Exercise instructions:
Every entry must be transcribed without alteration.

Dataset records:

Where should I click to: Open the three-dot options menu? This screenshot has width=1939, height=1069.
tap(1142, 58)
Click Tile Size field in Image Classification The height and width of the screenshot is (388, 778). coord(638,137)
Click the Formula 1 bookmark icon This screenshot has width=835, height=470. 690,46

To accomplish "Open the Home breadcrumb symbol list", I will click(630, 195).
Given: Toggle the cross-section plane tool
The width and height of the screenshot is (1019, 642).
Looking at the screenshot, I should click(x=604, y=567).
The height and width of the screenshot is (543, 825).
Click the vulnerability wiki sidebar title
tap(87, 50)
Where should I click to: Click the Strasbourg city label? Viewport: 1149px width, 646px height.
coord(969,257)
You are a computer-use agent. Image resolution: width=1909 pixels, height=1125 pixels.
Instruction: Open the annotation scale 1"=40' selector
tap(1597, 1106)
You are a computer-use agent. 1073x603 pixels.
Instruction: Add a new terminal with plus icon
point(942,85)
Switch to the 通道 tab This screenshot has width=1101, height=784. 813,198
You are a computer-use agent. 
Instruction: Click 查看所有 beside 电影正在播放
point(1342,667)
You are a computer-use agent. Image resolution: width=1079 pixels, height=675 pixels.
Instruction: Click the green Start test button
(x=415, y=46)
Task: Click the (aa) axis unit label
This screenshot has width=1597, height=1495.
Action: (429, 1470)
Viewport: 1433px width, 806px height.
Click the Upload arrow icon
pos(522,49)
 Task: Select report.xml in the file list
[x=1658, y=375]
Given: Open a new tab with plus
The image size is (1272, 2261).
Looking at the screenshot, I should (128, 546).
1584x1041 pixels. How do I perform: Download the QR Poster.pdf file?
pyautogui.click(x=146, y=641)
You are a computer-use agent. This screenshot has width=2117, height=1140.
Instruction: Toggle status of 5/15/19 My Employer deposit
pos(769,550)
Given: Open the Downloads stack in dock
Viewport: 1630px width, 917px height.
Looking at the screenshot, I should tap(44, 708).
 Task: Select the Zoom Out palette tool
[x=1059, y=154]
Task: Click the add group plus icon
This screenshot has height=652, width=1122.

Written response:
Where should I click to: Open the three-dot options menu? This screenshot has width=1939, height=1069.
tap(1142, 58)
Click Tile Size field in Image Classification The height and width of the screenshot is (388, 778). coord(638,137)
Click the Formula 1 bookmark icon This screenshot has width=835, height=470. 690,46

To accomplish "Open the Home breadcrumb symbol list", I will click(630, 195).
Given: Toggle the cross-section plane tool
The width and height of the screenshot is (1019, 642).
Looking at the screenshot, I should click(x=604, y=567).
The height and width of the screenshot is (543, 825).
Click the vulnerability wiki sidebar title
tap(87, 50)
Where should I click to: Click the Strasbourg city label? Viewport: 1149px width, 646px height.
coord(969,257)
You are a computer-use agent. Image resolution: width=1909 pixels, height=1125 pixels.
Instruction: Open the annotation scale 1"=40' selector
tap(1597, 1106)
You are a computer-use agent. 1073x603 pixels.
Instruction: Add a new terminal with plus icon
point(942,85)
Switch to the 通道 tab This screenshot has width=1101, height=784. 813,198
You are a computer-use agent. 
Instruction: Click 查看所有 beside 电影正在播放
point(1342,667)
You are a computer-use agent. Image resolution: width=1079 pixels, height=675 pixels.
Instruction: Click the green Start test button
(x=415, y=46)
Task: Click the (aa) axis unit label
This screenshot has width=1597, height=1495.
Action: (429, 1470)
Viewport: 1433px width, 806px height.
Click the Upload arrow icon
pos(522,49)
 Task: Select report.xml in the file list
[x=1658, y=375]
Given: Open a new tab with plus
The image size is (1272, 2261).
Looking at the screenshot, I should (128, 546).
1584x1041 pixels. How do I perform: Download the QR Poster.pdf file?
pyautogui.click(x=146, y=641)
You are a computer-use agent. This screenshot has width=2117, height=1140.
Instruction: Toggle status of 5/15/19 My Employer deposit
pos(769,550)
Given: Open the Downloads stack in dock
Viewport: 1630px width, 917px height.
Looking at the screenshot, I should tap(44, 708).
 Task: Select the Zoom Out palette tool
[x=1059, y=154]
Task: Click the add group plus icon
This screenshot has height=652, width=1122.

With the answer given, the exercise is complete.